I'm working with an SDR that has a 12-bit signed ADC/DAC that stores in 16-bit IQ samples. I want to ensure that after all the DSP is done the samples saturate at 12 bits instead of getting truncated by the SDR.
This is the equivalent c++ code:
for (int i = 0; i < block_size_with_header; i++) {
if (floatSamples[i].real() > 2047)
floatSamples[i].real(2047);
if (floatSamples[i].imag() > 2047)
floatSamples[i].imag(2047);
if (floatSamples[i].real() < -2048)
floatSamples[i].real(-2048);
if (floatSamples[i].imag() < -2048)
floatSamples[i].imag(-2048);
}
Is there a faster way to do this using SIMD or Assembly?

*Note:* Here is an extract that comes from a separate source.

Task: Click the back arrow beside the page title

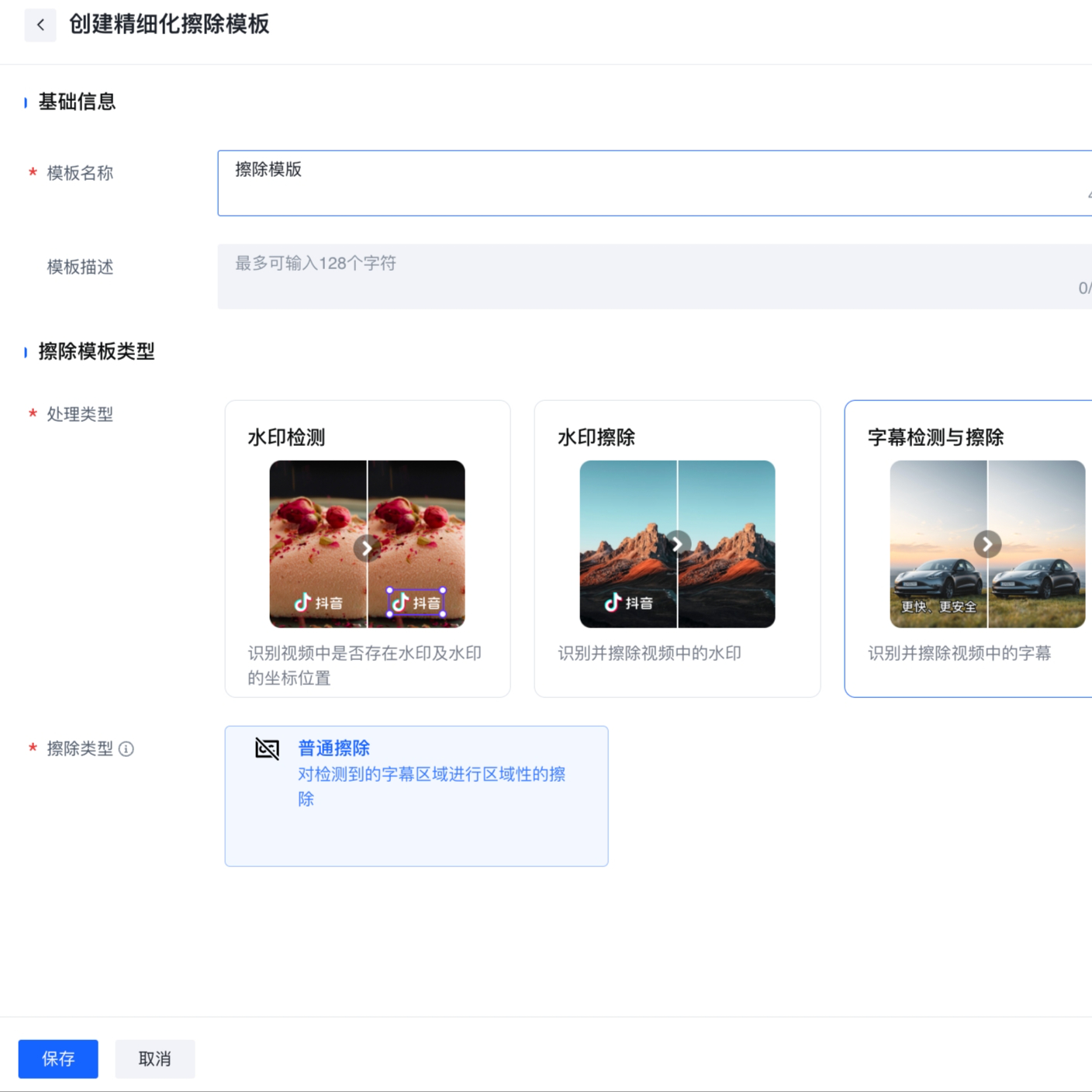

I've seen questions on here saturating at 16 bits or 8 bits, but not 12.
Thanks.
One interesting property of clamping, applying it twice doesn’t change the output, i.e. clamp( clamp( x ) ) == clamp( x )
for all x
. This greatly simplifies handling of remainder. Here’s AVX2 example, untested.
#include <stdint.h>
#include <immintrin.h>
// Clamp 16 int16_t numbers in memory to the specified min/max values
inline void clamp16( int16_t* ptr, __m256i min, __m256i max )
{
__m256i v = _mm256_loadu_si256( ( const __m256i* )ptr );
v = _mm256_min_epi16( v, max );
v = _mm256_max_epi16( v, min );
_mm256_storeu_si256( ( __m256i* )ptr, v );
}
void saturate12bits_avx2( int16_t* ptr, size_t length )
{
if( length >= 16 )
{
const __m256i max = _mm256_set1_epi16( 2047 );
const __m256i min = _mm256_set1_epi16( -2048 );
// We want a remainder of length [ 1 .. 16 ],
// saves a branch testing for no remainder
int16_t* const last = ptr + length - 16;
for( ; ptr < last; ptr += 16 )
clamp16( ptr, min, max );
clamp16( last, min, max );
}
else
{
// Very small input, can't load AVX vectors
int16_t* const end = ptr + length;
for( ; ptr < end; ptr++ )
{
int16_t i = *ptr;
i = std::min( i, (int16_t)2047 );
i = std::max( i, (int16_t)-2048 );
*ptr = i;
}
}
}
The input pointer doesn’t need to be aligned. Still, when it is aligned by 32 bytes, the function will run slightly faster.